Limitations of the Procedure

1. R2A Agar is intended for use only with treated potable water since it is recommended for compromised bacteria.
2. Use of the pour plate method is discouraged because recovery of stressed bacteria may be compromised by the heat shock (44-46°C) and low oxygen tension that are part of the procedure.
3. Incubation time longer than indicated may be necessary to recover additional slow-growing bacteria.
4. R2A Agar performs best with the spread plate technique; however, that procedure is limited to a small sample volume.

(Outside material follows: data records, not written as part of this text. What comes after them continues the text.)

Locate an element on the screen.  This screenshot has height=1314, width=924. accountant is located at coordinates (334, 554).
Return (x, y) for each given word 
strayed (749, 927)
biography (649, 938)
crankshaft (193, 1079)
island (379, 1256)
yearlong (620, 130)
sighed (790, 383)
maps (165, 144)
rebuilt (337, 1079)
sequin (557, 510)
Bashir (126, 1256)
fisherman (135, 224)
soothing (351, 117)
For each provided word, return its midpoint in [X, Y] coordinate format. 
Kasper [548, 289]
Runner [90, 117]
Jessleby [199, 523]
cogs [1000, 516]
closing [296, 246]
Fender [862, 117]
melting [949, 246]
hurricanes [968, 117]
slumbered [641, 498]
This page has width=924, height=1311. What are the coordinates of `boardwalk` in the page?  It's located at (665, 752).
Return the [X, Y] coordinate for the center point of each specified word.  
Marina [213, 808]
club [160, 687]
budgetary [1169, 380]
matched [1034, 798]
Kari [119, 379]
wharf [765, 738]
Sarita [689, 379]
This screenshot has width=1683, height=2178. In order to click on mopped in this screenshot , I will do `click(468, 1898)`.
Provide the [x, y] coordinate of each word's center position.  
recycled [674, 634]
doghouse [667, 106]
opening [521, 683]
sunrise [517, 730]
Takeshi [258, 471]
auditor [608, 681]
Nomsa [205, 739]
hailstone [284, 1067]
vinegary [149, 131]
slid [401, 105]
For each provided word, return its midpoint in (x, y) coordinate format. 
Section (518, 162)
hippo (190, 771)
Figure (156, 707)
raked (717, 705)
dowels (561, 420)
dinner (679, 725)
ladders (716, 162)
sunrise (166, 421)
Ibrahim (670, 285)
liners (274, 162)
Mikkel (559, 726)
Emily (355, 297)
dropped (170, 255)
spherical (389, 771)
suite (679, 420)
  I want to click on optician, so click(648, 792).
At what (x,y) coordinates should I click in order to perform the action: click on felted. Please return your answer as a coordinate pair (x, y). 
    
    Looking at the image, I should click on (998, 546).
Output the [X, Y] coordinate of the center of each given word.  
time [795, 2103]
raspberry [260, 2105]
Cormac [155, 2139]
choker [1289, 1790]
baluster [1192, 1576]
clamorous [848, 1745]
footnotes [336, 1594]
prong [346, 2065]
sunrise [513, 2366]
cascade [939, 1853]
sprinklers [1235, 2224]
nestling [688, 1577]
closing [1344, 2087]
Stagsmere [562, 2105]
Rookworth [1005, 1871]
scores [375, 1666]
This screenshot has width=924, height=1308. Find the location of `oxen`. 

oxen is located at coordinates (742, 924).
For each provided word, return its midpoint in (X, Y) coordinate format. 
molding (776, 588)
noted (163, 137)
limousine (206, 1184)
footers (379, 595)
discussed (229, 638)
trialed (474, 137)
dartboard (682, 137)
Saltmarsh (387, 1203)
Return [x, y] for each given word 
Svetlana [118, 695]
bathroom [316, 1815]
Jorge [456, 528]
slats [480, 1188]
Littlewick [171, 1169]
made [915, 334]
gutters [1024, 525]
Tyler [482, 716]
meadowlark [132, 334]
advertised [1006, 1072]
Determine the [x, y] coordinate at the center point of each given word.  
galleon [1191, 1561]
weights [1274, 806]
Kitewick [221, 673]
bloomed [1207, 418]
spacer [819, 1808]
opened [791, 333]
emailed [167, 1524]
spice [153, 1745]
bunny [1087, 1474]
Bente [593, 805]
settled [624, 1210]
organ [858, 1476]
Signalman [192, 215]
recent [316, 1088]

5. Fast-growing bacteria may produce smaller size colonies on R2A Agar than on nutritionally rich media.
6. R2A Agar is a low nutrient medium intended for culturing compromised microorganisms. Good growth of standard, healthy control organisms does not necessarily reflect the ability of the medium to recover stressed organisms. Each new lot of medium should be performance tested against a previous lot of R2A Agar using tap water.
7. Consult appropriate texts for detailed information and recommended procedures.